◆ **Records to process**:

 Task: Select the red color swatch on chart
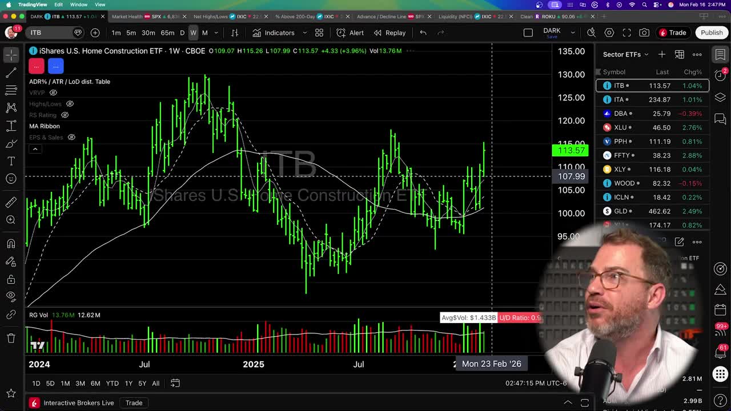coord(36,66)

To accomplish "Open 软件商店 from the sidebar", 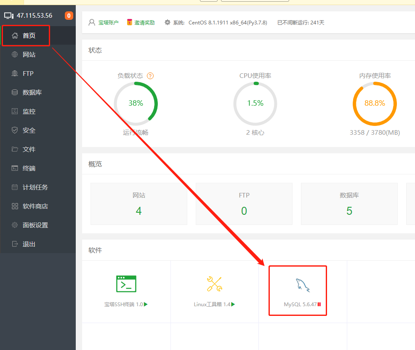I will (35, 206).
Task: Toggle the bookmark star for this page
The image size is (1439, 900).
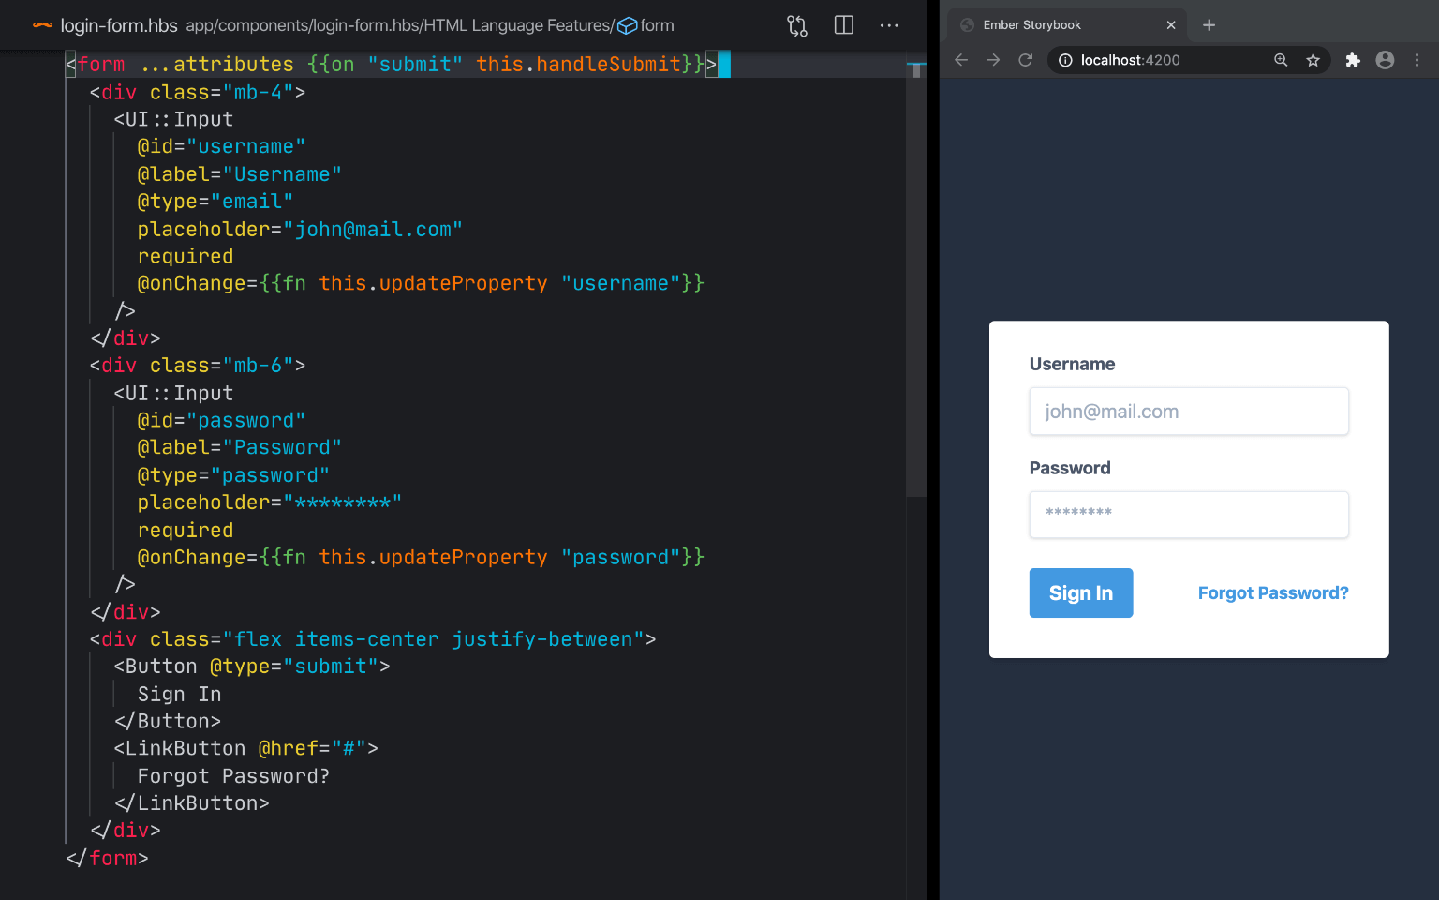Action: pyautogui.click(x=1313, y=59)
...
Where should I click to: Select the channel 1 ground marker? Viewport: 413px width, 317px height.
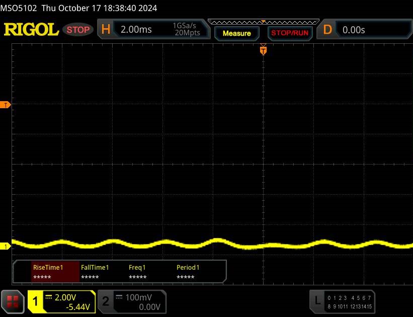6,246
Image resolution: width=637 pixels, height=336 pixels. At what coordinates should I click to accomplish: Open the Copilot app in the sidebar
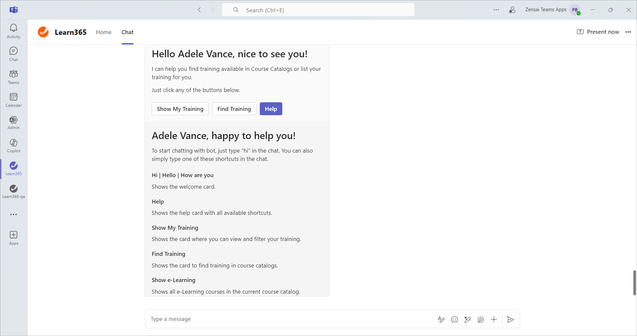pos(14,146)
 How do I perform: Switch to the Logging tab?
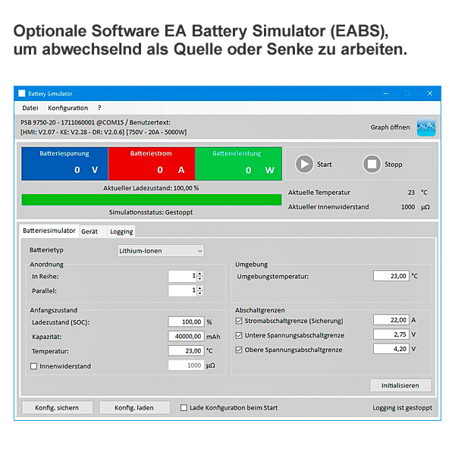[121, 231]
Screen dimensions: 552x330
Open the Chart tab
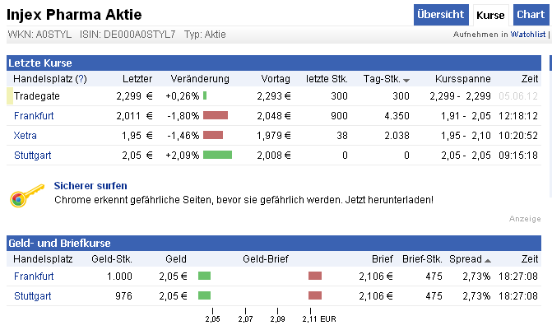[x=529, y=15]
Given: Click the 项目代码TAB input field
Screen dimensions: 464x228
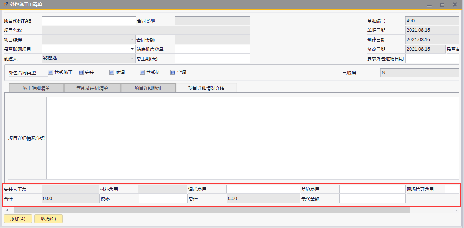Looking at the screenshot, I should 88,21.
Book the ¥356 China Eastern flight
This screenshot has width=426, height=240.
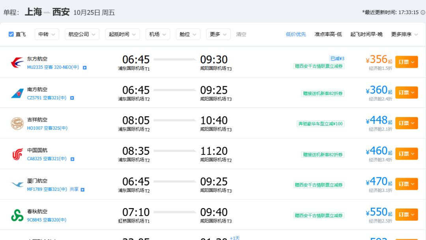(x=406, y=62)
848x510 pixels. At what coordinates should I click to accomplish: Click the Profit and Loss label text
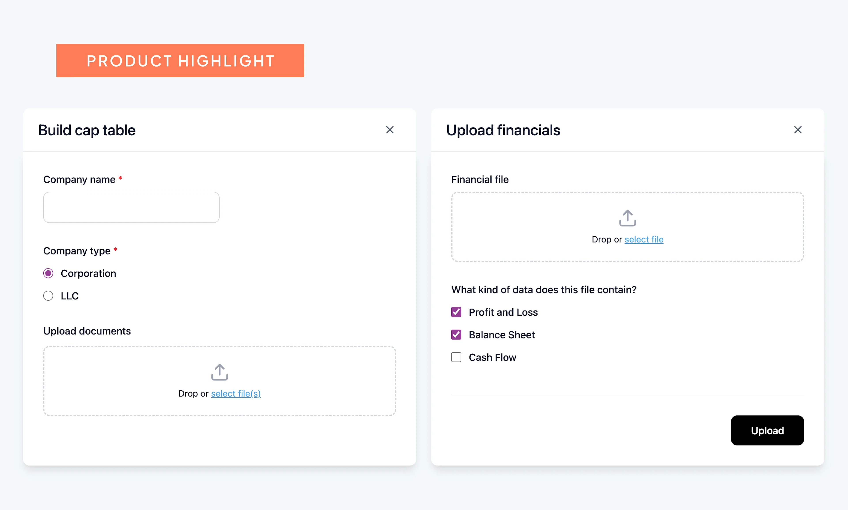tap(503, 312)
...
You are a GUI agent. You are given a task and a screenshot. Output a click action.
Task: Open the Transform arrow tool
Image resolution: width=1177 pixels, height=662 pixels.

◆ **Your instructions**: When you reach the line holding "Task: Open the Transform arrow tool" in the records above, begin reproducing exactly, stop after the line holding "Image resolution: width=1177", and output nothing else.

◆ **Expected answer**:
Task: Open the Transform arrow tool
Image resolution: width=1177 pixels, height=662 pixels.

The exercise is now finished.